Après quatre années de baisse consécutive des volumes, la grande distribution française retrouve des couleurs en 2025. Mais derrière ce rebond qui pourrait sembler timide se cache une transformation bien plus profonde du modèle de consommation. Pour comprendre ces mutations et leurs implications pour 2026, nous avons rencontré Emily Mayer, Directrice des études chez Circana, l'institut d'études expert du secteur de la consommation. Une série de podcast très riche et très dense.

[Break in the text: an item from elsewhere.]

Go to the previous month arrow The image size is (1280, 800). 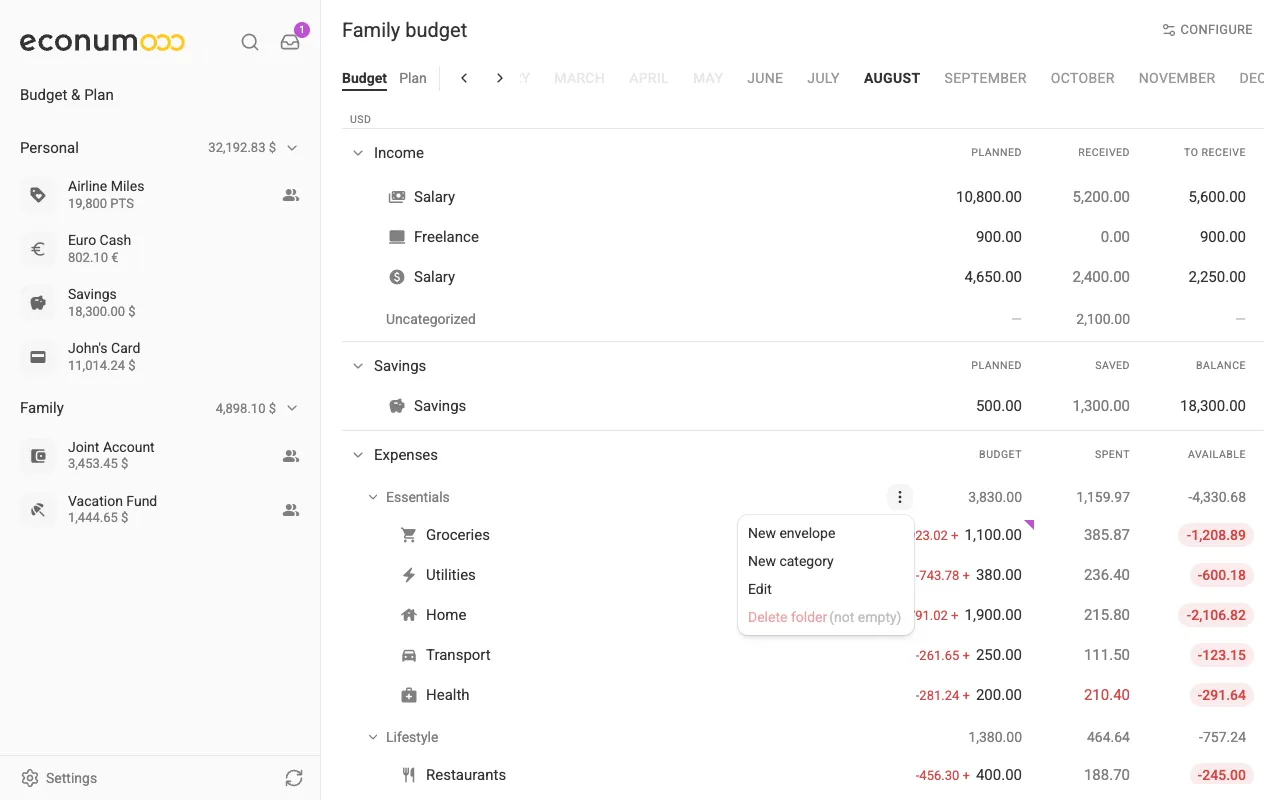pos(464,78)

2025 : une année charnière
« 2025 est une année charnière », lance d'emblée Emily Mayer lorsqu'on lui demande de qualifier l'année écoulée. « J'ai le sentiment qu'il s'est passé quelque chose. Il y a un rebond des volumes, et derrière ce rebond qui peut paraître un peu mou, il se passe plein de choses. »
Forte de vingt années d'observation du secteur, la directrice des études de Circana y voit bien plus qu'un simple sursaut conjoncturel : « Notre secteur se transforme. Ça commence à payer sur les résultats, et je pense que ça va vraiment dans le bon sens. »
Les chiffres du rebond
Les données de Circana sont formelles : « On est quasiment sur 1% de croissance des volumes en grande distribution en 2025 », précise Emily Mayer. Un chiffre qui peut paraître modeste mais qui marque un tournant après « quatre années de décroissance assez forte ».

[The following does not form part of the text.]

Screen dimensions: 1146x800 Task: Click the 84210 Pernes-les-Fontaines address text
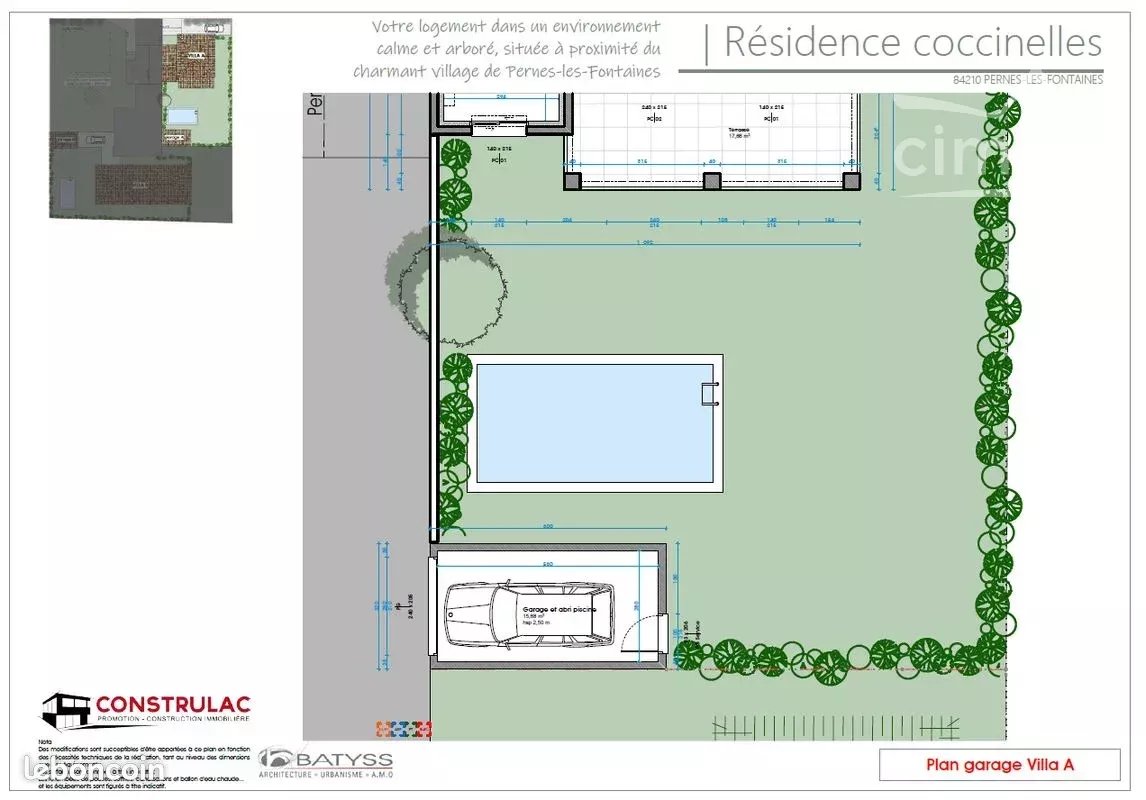(1027, 80)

Pour comprendre ce rebond, il faut revenir sur le contexte inflationniste : « Les prix ont pris 20%, c'est colossal. Il faut du temps pour intégrer tout ça et retrouver les comportements d'achat qu'on pouvait avoir avant ces grandes hausses de prix. »

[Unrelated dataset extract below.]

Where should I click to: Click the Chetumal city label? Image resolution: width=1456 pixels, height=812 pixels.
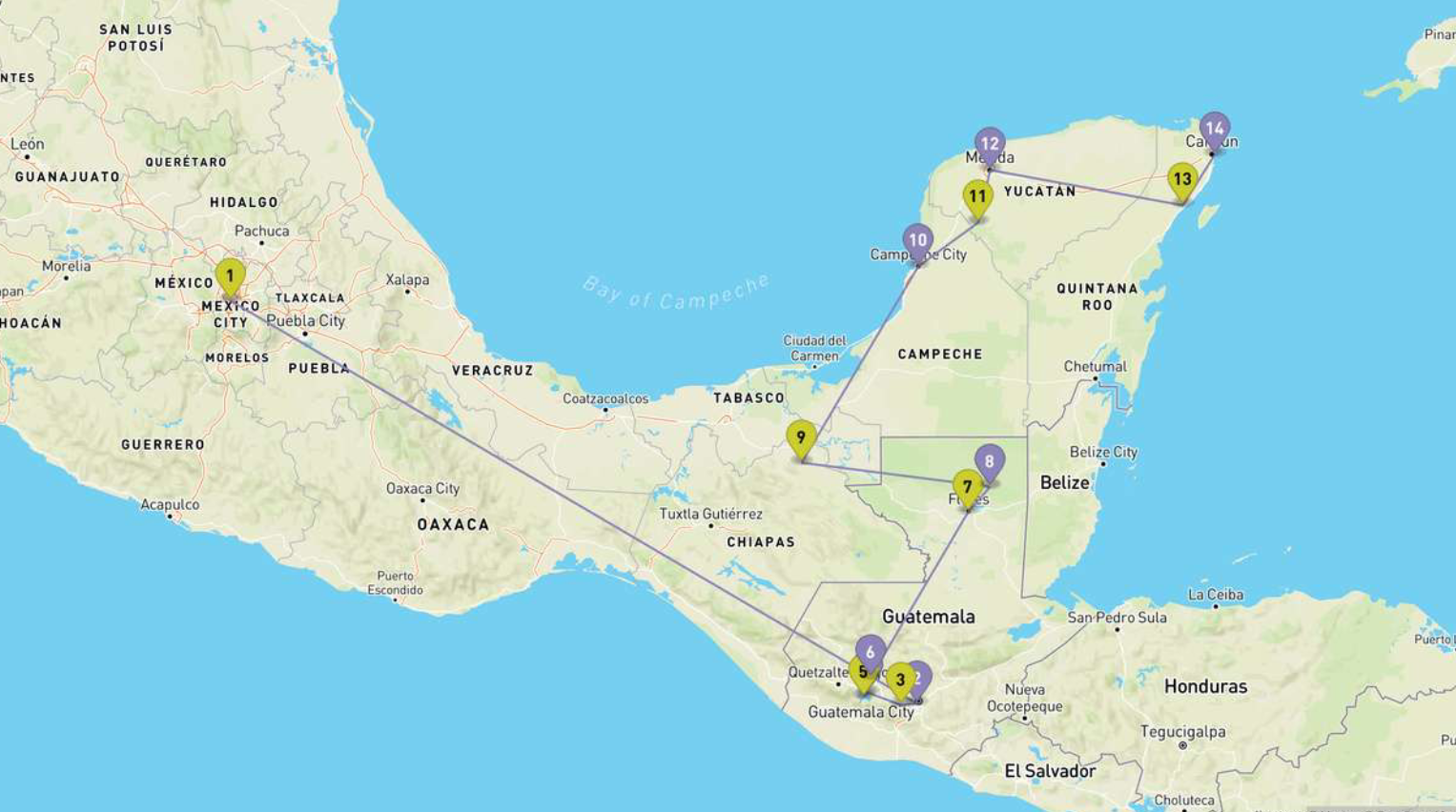(x=1095, y=367)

En 2025, l'inflation s'est calmée à « 0,6% d'inflation globale grande distribution », permettant aux Français de faire leurs ces nouveaux niveaux de prix et de retrouver progressivement le chemin des magasins.
« Ça a pris quelques mois aux Français et 2025 montre un petit rebond de la consommation qui est encourageant. Maintenant, si on regarde les volumes dans le temps long, ils sont stables. C'est un rebond après quatre années de recul, c'est positif, mais ça n'efface pas l'ardoise. »
L'envie de consommer reste intacte
Mais le consommateur a-t-il simplement appris à vivre avec moins ou s'agit-il d'un vrai retour de l'envie d'achat ? Pour Emily Mayer, la réponse est claire : « Globalement, l'envie de consommer est là. C'est la mise en exécution qui est compliquée, ce qui crée des tensions dans la société. C'est une source de frustration : ne pas pouvoir aligner ses désirs sur ses comportements. »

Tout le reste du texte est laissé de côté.